There is a magic about Mr. Gardner. It's not the glaring charisma of JFK or the balletic brilliance of Bill Clinton. It is subtle, but it is powerful. No matter how good you feel when you are on your way to meet him, you are going to feel better when you leave. For instance, one day, two leaders of City Year, a youth service program, went to have lunch with Mr. Gardner in Palo Alto. He was their hero, their role model; they were thrilled to find him wearing his trademark seersucker jacket. They had come to visit the oracle. Most people feel this way when they are about to meet him for the first time.
But delivering the word from Apollo is not what Mr. Gardner is about. He wanted to hear what was happening with City Year. He wanted to learn from what they were doing. Who were the youth who were volunteering? What corporations were supporting the program? How were corporate leaders intersecting with civic leaders? Were partnerships starting to form?
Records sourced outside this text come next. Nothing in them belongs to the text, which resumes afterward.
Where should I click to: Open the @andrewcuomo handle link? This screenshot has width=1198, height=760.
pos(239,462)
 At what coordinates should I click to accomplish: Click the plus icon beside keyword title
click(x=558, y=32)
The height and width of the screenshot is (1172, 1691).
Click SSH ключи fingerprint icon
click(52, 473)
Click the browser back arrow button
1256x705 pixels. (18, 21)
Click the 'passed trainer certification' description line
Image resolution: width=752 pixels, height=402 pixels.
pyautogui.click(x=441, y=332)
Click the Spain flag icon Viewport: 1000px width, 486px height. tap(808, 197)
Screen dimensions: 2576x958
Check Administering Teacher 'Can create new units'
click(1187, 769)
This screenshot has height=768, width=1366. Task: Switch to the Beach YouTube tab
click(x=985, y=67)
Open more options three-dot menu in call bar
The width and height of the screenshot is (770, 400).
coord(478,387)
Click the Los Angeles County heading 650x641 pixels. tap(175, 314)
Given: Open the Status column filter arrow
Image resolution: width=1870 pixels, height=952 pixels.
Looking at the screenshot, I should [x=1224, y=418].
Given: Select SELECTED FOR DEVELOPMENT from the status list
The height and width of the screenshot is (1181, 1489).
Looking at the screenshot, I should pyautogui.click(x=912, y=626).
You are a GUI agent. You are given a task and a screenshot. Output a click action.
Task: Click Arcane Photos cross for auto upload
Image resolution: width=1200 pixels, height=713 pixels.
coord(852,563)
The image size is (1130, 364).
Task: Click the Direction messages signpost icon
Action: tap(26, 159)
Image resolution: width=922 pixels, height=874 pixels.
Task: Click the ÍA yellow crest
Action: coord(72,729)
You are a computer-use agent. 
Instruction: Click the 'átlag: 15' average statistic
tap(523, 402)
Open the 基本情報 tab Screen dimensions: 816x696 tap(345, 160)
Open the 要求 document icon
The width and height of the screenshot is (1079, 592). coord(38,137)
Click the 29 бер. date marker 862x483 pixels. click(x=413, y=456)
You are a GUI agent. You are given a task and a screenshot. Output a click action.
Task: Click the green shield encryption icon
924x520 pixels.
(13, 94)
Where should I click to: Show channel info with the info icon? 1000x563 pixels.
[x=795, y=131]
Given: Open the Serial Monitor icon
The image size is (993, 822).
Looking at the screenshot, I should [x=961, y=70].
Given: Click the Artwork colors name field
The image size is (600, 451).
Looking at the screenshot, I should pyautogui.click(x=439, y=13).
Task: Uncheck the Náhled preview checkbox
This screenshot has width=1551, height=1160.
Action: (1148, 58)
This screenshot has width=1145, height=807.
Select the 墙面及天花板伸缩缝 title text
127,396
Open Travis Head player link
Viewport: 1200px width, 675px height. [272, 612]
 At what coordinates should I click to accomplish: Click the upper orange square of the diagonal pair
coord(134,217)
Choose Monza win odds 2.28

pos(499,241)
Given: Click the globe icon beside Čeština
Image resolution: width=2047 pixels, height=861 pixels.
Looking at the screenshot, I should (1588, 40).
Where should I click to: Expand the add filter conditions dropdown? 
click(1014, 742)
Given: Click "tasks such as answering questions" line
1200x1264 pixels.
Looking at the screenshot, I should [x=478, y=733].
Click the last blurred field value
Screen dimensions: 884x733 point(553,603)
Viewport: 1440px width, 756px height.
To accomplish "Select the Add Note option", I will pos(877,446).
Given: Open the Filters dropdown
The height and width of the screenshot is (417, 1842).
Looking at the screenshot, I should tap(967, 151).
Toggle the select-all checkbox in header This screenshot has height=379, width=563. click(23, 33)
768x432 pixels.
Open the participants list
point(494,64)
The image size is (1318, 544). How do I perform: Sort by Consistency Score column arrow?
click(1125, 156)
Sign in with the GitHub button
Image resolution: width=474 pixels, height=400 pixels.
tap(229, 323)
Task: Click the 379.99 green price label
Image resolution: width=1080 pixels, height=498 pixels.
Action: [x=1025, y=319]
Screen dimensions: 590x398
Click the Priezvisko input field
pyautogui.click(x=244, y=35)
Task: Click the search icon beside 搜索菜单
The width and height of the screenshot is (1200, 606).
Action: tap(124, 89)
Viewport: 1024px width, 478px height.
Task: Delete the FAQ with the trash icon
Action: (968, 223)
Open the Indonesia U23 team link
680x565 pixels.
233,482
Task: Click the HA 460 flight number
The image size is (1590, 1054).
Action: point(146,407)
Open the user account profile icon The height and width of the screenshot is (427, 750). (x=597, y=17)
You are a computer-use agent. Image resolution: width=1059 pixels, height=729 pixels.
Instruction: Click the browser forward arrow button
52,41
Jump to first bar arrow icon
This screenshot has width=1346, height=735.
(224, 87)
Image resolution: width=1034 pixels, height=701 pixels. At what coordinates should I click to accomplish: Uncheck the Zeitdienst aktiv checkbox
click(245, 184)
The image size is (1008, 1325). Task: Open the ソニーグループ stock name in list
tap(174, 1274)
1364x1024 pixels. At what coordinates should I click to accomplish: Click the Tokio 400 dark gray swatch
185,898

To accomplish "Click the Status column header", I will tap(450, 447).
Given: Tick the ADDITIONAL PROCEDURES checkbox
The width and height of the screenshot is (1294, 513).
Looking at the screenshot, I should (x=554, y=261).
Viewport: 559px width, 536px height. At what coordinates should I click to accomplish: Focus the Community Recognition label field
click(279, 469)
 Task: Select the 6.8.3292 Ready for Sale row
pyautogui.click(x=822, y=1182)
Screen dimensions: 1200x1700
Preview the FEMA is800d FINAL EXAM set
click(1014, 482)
The City Year leaders soon lost the uncomfortable if heady sense that they were talking to John Gardner. Instead, they found themselves having a spirited conversation with someone who cared deeply about their work. Who, above all else, cared about making the system work. Coming from that perspective, Mr. Gardner said things that made them view even our legislative process with fresh eyes.
Someone happened to remark that Wilbur Mills, the legendary chairman of the House Ways and Means Committee, was the classic example of an "Inside the Beltway" power broker. "Mills was always referred to as 'the autocratic chairman of the House Ways and Means Committee,' " Mr. Gardner said quietly. "In fact, he was the least autocratic chairman ever. Mills knew exactly what every member of his committee wanted and made sure there was something for each of them in every bill. He knew the powers in the House and was always taking legislation to them, testing it, getting their input, then going back and refining it. Legislation he sponsored passed by overwhelming majorities because he never brought a bill to the floor until he was absolutely ready.'' Thoughtful nods all around the table. This was a story that was going to be told and re-told. An invaluable lesson that could come only from an elder statesman.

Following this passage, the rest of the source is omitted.